Thursday, March 11, 2021

Soul Doctor

 

This week marks the one year anniversary since everyone’s life changed in the name of protecting the body from infection.  We have changed behaviors, adjusted our distance in relation to one another, added precautions and barriers of various kinds, and so much more in order to care for the body. 

For a few centuries now, our culture has been conditioned to see the material aspect of our existence (the body) from the immaterial aspect of our existence (whether one wants to speak of the mind, the soul, the spirit, or some combination of the above).  It’s not that novel an idea, as it also can be seen in some of the Greek philosophers and other ancient thinkers.  However, it is novel in terms of a Biblical understanding of humanity and in terms of being introduced to a Christian worldview. 

 

Scripture doesn’t deal with humans as if the material body were incidental to the real person who is immaterial, and it doesn’t treat these material and immaterial aspects as if they were isolated entities with isolated needs.  Instead, it deals with people as an integrated whole.  One of these aspects cannot act apart from the other and one cannot be affected apart from the other. 

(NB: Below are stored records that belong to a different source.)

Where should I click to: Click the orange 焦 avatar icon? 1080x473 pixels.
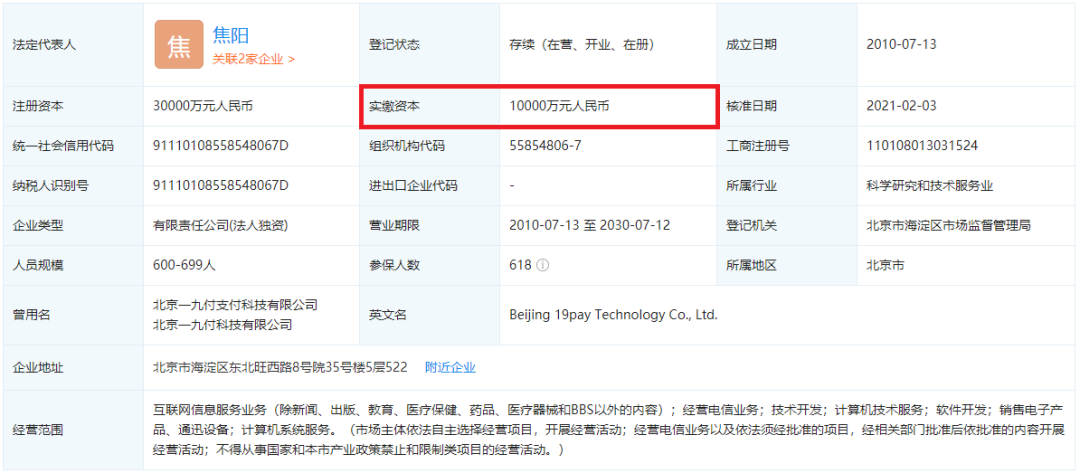coord(178,45)
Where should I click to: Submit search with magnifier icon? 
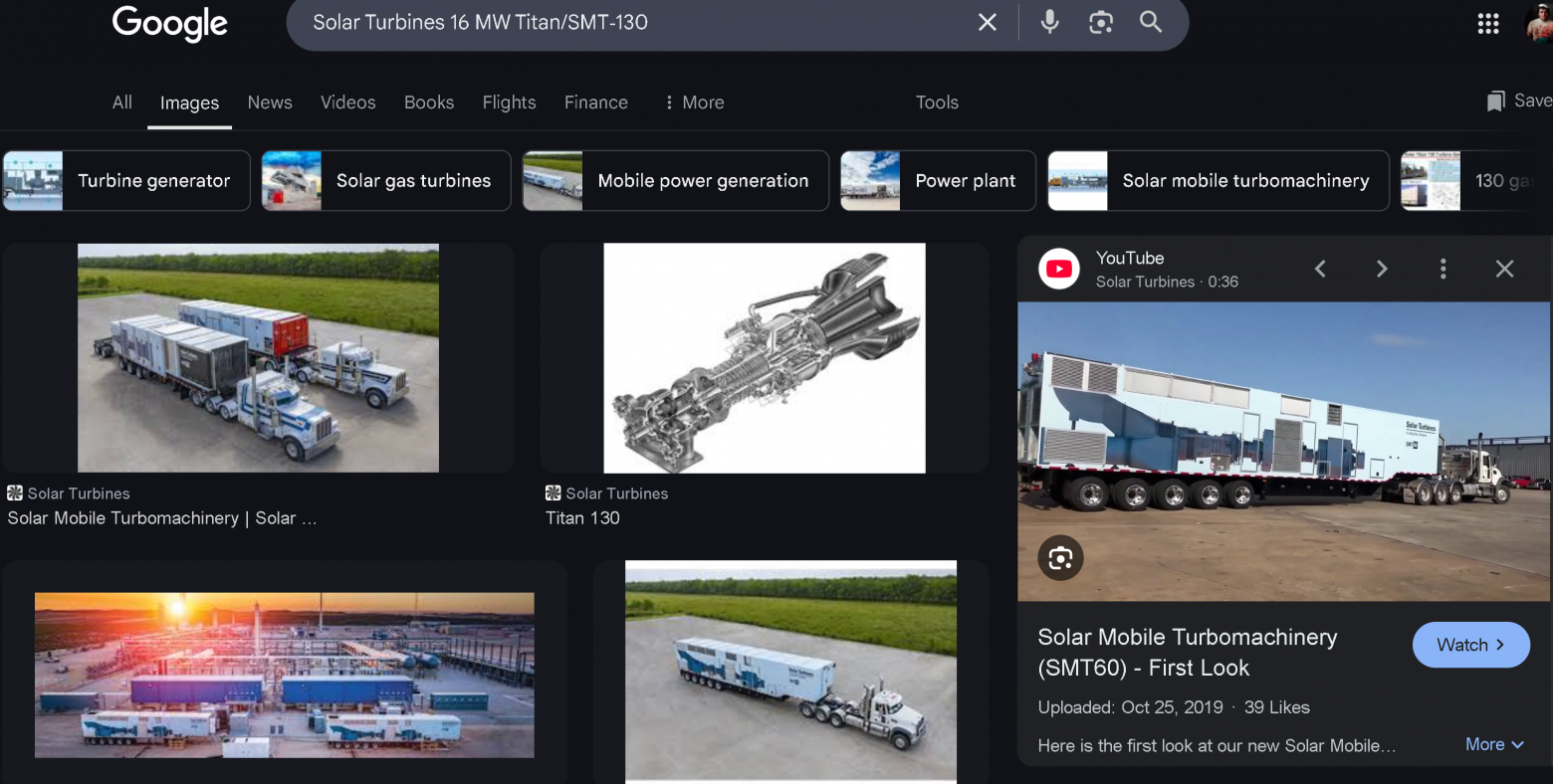coord(1151,22)
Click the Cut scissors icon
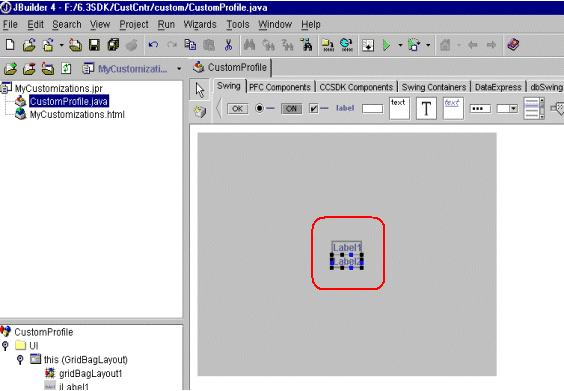This screenshot has height=391, width=564. (x=228, y=45)
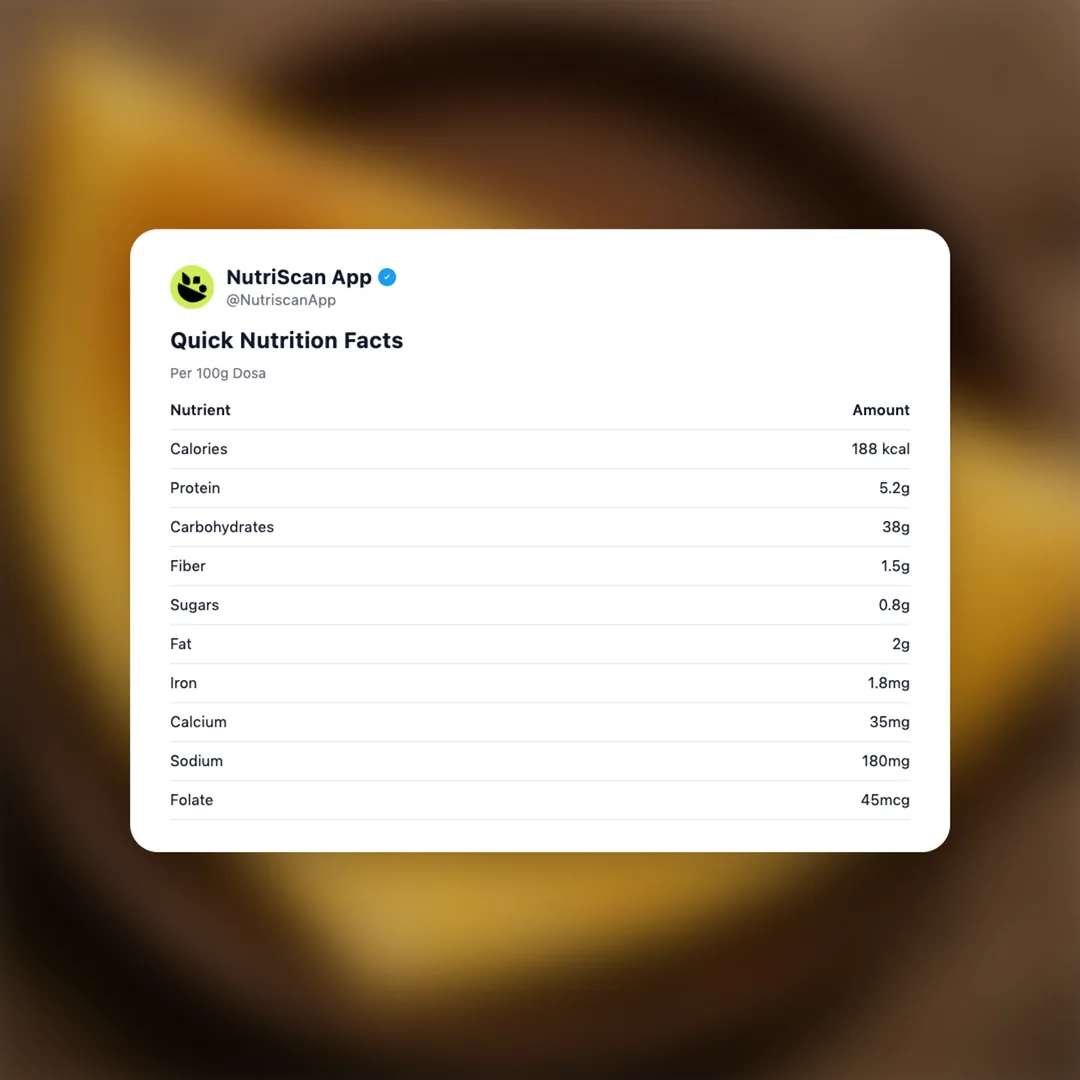1080x1080 pixels.
Task: Click the Amount column header
Action: tap(880, 410)
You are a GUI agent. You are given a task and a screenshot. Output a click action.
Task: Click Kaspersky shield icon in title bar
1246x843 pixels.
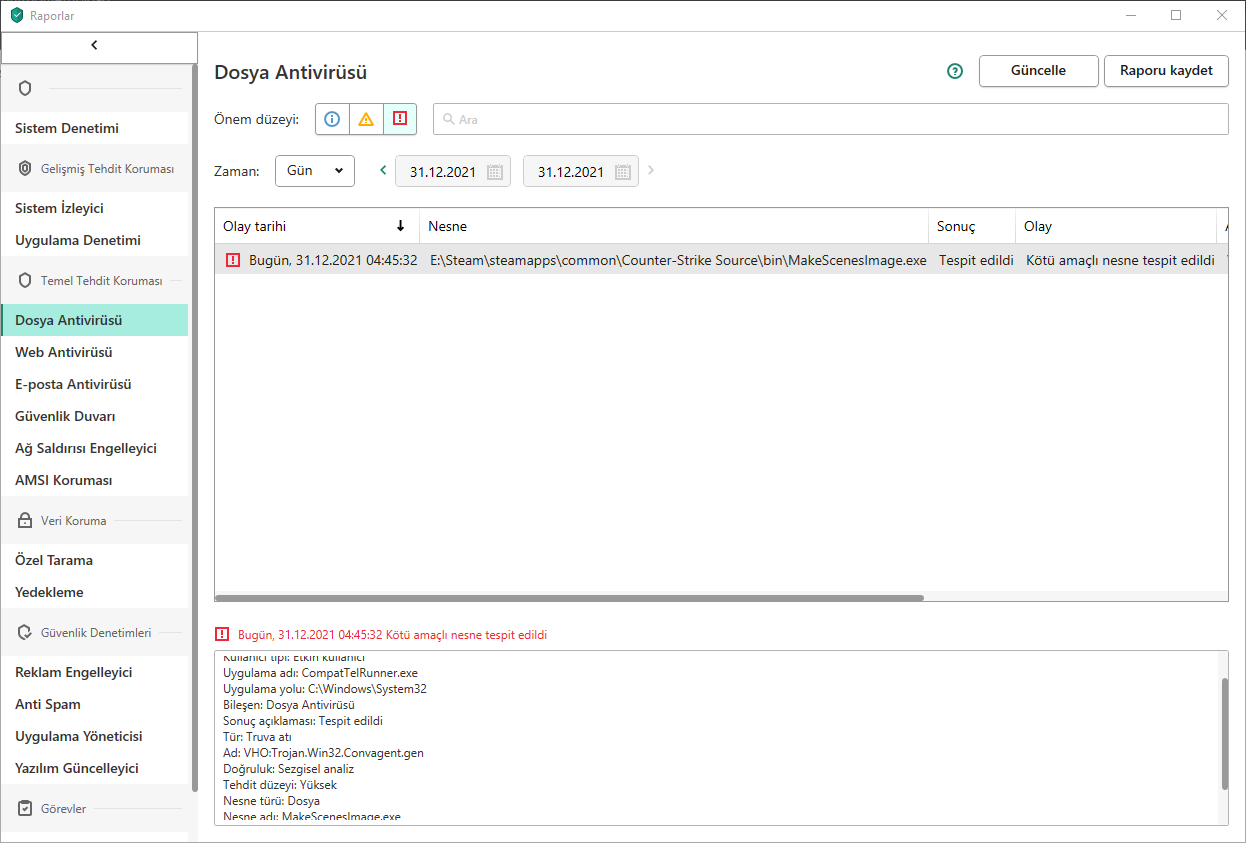coord(16,15)
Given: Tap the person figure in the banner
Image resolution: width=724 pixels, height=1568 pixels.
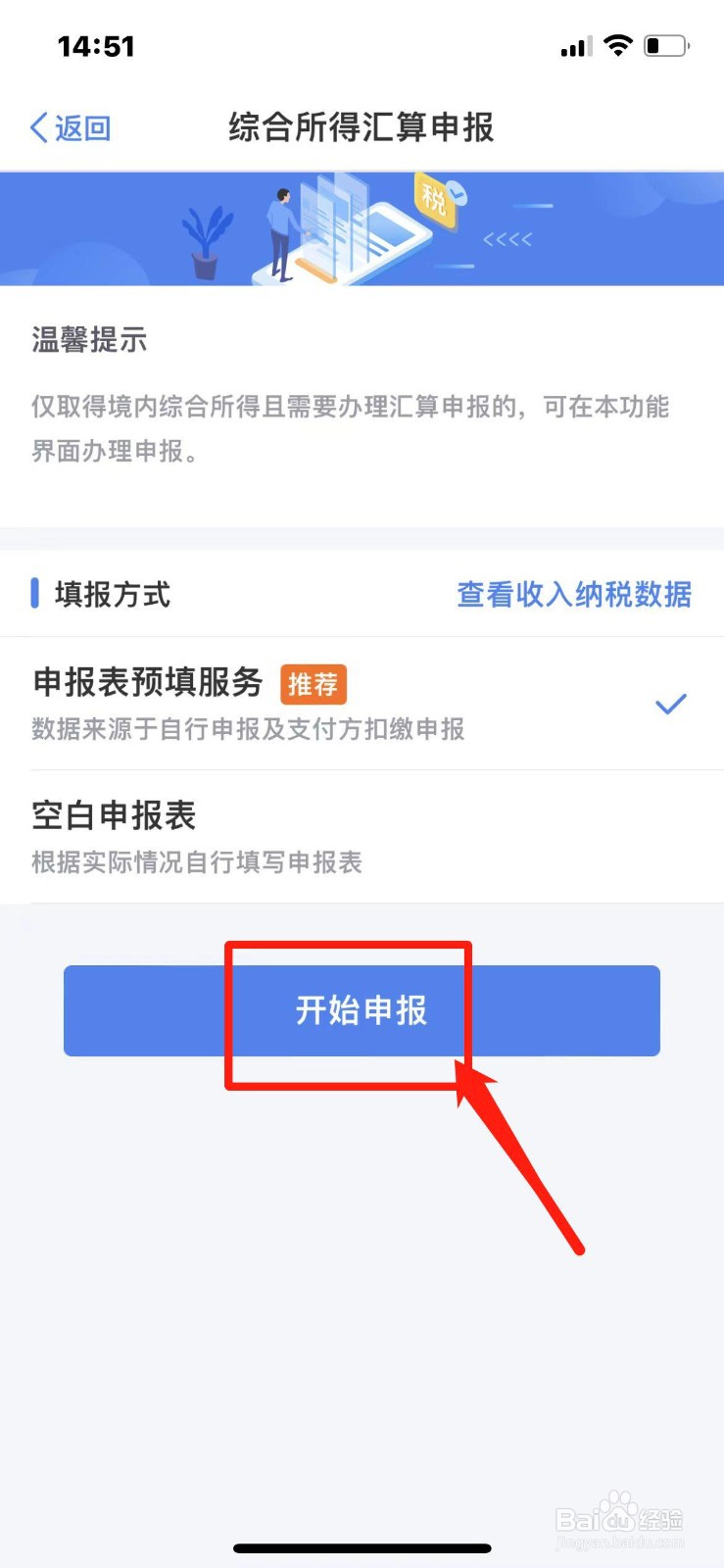Looking at the screenshot, I should (x=283, y=233).
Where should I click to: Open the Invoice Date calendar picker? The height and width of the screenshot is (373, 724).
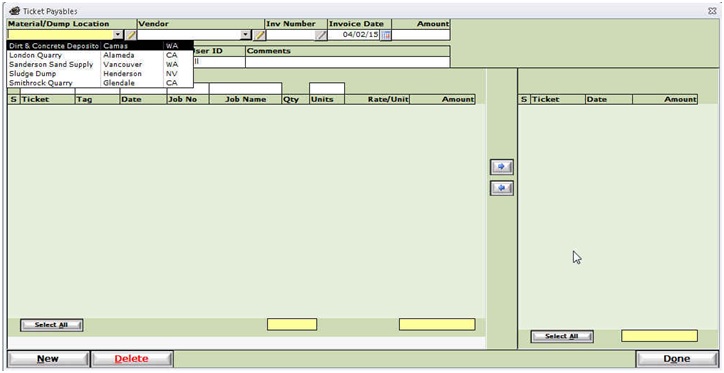coord(386,35)
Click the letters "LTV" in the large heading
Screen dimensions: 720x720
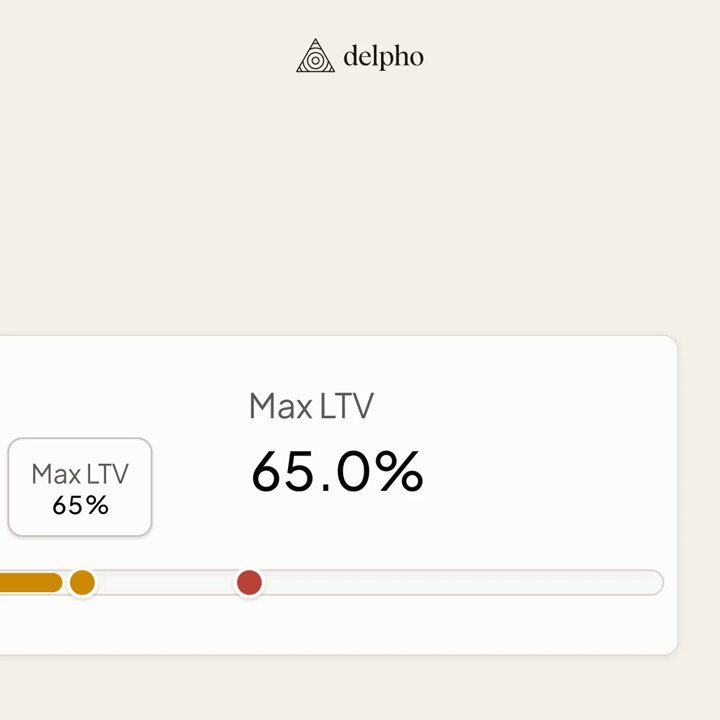tap(347, 405)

Medical science had even begun increasingly acknowledge (at least until the pandemic status descended upon us) that their efforts to heal the body are not entirely separated from what is going on in the thoughts and spiritual life of the patient.  This is something that had been a core part of the Church’s understanding of pastoral care, and Scripture even recognizes it as it speaks of the “soul,” which is not understood in Biblical literature to refer to the immaterial aspect of a human person, but rather should be translated as “self” or another term that includes the whole person.  At the time of Reformation it was even common to refer to pastors with a word that translates to “soul-curer” or “soul doctor.”

 

As we look back in hindsight, we will undoubtedly recognize that our protection of the body was undertaken with the false perception that I began with, which seeks to protect the body without regard for the whole person.  As we are beginning to see risk decline and people perceive formerly-normal activities as safe, it will be the task of churches to discern how they might correct the damage done by the widespread neglect of the whole soul this past year, and the task of Christians to work with their soul doctors to remedy the injuries they may have suffered and prepare a plan for whole-person soul-care in the future.